Joe saluted, and left the room. Now he was more exhilarated than ever. He was actually being sent back to Cuba. He’d see Toni again. And Christina. Oh, he would do that. And he would bring them out, too.
As he went down the steps and looked out at the sea, he felt a breeze, coming out of the east, playing across his face. The Wind of Destiny, he thought. Leading us, where?
Chapter 13
The Caribbean — 1898
The USS Dahlgren was a new ship, only launched in 1896, and commissioned the following year. Displacing one hundred and eighty tons, she was a hundred and twenty feet long, and was capable of speeds of up to twenty-eight knots; Joe had given her the gun on her voyage down from Hampton Roads and had been most impressed. Armed with a one-and-half inch quick-firer forward, and another aft, and manned by forty officers and men, she was also equipped with four twenty-one inch torpedoes, very destructive weapons indeed, which, it was intended, her great speed would enable her to deliver from close, and therefore effective, range, against enemy cruisers and even battleships, and then escape again unscathed. This was of course theoretical warfare, never yet tested in actual combat, but there were already naval strategists who saw in the appearance of the torpedo boat the extinction of the ram, as because of the torpedo weapon battleships would never be able to get close enough to each other to use their underwater projections. There had, indeed, been only one ramming attack brought to a successful conclusion in all naval history, in the Adriatic in 1866, when the Austrian ironclad Erzherzog Ferdinand Maximilian sank the Italian Re d’Italia at the Battle of Lissa. Joe, well versed in naval lore, could remember how four years before Lissa the Confederate ironclad Virginia, known to posterity by her previous name as a Federal frigate, Merrimac, had rammed the wooden USS Cumberland and holed her in the Battle of Hampton Roads during the Civil War. But the Cumberland had been anchored at the time, and she had actually been sunk by fire which had caused an explosion — while the Confederate warship had left part of her ram embedded in her victim, snapped off by the force of the impact, with the result that when, the following day, she had tried to repeat the tactics against the Federal Monitor, which was made of iron, she had failed completely to inflict any damage.

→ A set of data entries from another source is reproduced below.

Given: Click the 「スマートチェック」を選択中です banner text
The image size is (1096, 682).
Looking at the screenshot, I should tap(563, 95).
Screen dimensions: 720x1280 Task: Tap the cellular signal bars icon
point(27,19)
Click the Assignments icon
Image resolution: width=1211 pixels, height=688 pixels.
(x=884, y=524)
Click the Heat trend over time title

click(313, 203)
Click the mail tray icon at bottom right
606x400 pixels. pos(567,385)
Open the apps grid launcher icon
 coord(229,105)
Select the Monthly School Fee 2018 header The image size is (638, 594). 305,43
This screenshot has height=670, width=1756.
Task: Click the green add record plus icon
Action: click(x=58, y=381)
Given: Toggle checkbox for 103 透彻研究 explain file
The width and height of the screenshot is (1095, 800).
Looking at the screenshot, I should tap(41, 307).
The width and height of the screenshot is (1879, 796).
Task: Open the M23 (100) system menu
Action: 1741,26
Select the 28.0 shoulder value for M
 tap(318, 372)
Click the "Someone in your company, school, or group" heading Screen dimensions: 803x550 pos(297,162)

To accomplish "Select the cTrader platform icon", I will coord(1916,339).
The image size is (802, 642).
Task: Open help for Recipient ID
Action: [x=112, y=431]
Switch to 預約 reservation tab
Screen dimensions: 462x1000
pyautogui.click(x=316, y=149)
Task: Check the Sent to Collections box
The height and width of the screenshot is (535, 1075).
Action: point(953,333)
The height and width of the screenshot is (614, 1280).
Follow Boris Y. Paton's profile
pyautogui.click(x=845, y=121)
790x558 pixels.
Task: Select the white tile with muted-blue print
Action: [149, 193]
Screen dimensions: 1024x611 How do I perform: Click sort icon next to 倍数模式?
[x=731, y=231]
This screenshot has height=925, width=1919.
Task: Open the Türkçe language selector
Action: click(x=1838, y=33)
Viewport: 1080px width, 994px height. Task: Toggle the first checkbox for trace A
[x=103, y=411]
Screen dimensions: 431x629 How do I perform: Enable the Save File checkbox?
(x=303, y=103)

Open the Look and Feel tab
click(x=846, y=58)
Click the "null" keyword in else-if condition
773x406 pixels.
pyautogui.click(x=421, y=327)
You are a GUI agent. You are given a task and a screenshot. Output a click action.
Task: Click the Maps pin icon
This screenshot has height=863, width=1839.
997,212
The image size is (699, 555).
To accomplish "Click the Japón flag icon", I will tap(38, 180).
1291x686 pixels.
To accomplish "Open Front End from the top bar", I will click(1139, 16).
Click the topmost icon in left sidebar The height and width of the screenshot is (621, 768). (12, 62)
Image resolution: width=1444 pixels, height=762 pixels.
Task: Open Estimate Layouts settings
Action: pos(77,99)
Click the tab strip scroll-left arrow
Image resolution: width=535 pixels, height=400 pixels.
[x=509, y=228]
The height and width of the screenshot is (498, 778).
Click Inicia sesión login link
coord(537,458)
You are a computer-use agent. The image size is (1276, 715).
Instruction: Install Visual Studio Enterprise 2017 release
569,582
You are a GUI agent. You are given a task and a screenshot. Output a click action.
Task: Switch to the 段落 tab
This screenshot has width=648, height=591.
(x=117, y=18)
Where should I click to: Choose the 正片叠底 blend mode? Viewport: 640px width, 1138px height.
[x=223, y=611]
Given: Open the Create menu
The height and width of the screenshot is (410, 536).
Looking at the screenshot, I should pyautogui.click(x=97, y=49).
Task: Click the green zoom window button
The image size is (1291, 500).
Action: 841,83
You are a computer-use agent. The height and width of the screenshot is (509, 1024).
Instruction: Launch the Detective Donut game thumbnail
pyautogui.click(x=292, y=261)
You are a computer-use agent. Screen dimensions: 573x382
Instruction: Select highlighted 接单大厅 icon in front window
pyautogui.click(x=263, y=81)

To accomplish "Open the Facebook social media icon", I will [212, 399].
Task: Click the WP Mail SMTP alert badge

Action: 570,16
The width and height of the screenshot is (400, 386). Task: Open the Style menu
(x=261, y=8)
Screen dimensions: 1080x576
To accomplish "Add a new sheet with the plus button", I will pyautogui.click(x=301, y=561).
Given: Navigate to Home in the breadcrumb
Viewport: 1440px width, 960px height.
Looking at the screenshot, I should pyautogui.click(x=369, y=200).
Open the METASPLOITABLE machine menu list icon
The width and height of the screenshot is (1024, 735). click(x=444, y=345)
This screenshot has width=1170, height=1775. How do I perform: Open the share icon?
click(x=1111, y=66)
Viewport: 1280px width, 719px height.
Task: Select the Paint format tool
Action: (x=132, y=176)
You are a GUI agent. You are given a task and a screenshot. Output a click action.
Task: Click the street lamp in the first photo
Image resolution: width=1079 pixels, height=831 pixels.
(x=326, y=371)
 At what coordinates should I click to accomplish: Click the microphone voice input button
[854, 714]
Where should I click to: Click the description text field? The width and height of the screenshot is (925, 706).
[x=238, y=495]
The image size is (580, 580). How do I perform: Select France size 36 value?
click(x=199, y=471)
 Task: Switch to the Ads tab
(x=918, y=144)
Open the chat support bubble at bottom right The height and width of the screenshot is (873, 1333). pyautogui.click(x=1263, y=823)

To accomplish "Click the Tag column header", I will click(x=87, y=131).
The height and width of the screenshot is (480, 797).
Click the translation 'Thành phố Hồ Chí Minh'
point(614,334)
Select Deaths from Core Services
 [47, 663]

Ironically, the only totally successful ramming had happened five years before, during manoeuvres being carried out by the Royal Navy, when HMS Camperdown had collided with HMS Victoria, when both ships had been steaming at high speed, sending her to the bottom with a catastrophic loss of life. That had caused some diehard traditionalists to claim that the ram could still prove a useful weapon, but as the incident had been a tragic freak caused by faulty orders, Joe felt he would rather put his faith in the torpedo any day. And if it had been a torpedo that had sunk the Maine … it was strange how ambivalent his feelings were on that score. He wanted to fight. Because of the Maine he wanted to see a Spanish ship in his sights, a big one, if possible the Pelayo, and be able to loose one of his deadly silver fish at her hull. Yet he knew there was a strong possibility that the Spanish were not at all responsible for the catastrophe of the Maine, that the crime could very well have been committed by the very people with whom the United States was about to ally herself.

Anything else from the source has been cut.